Kubica najgorzej w historii

2009-07-25 19:21

Tak źle jeszcze nie było. Robert Kubica zakończył swoje kwalifikacje przed wyścigiem o GP Węgier już na pierwszej sesji. Polski kierowca F1 uzyskał dopiero 19. czas.

Tor Hungaroring powinien być dla Kubicy szczęśliwy. To tu trzy lata temu debiutował w Formule 1. W ubiegłym roku przyjechało go tu oglądać aż 50 tysięcy polskich kibiców. Niestety, w tym roku trudno mówić o szczęściu.

Podczas sobotnich kwalifikacji Kubica osiągnął najgorszy wynik w historii swoich startów w F1. Był dopiero 19. Od Polaka gorszy był tylko debiutujący w F1 Hiszpan Jaime Alguersuari z teamu Toro Rosso.

Kolega Kubicy z BMW Sauber, Nick Heidfeld, również nie zdołał wejść do drugiej sesji kwalifikacyjnej. Niemiec był 16.

- W kwalifikacjach mieliśmy trochę pecha - tłumaczył Kubica. - Miałem żółte flagi na pierwszym okrążeniu po moim drugim wyjeździe, natomiast na drugim i ostatnim okrążeniu miałem przed sobą dwa bolidy i widoczność była mniejsza. Straciłem przez to sporo czasu. Jesteśmy rozczarowani.

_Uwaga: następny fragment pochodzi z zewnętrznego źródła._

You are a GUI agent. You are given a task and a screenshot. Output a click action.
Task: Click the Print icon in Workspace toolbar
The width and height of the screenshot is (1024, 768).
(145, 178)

Oczywiście w niedzielę dam wszystko z siebie, ale bądźmy realistami: to będzie trudny wyścig.

Podczas drugiej sesji kwalifikacyjnej groźnie doszło do wypadku. Felipe Massa z Ferrari z ogromną prędkością uderzył w barierę z opon. Na razie nie wiadomo, jaki jest jego stan zdrowia.

Eliminacje wygrał Fernando Alonso z teamu Renault i to on w niedzielnym wyscigu wystartuje z pole position.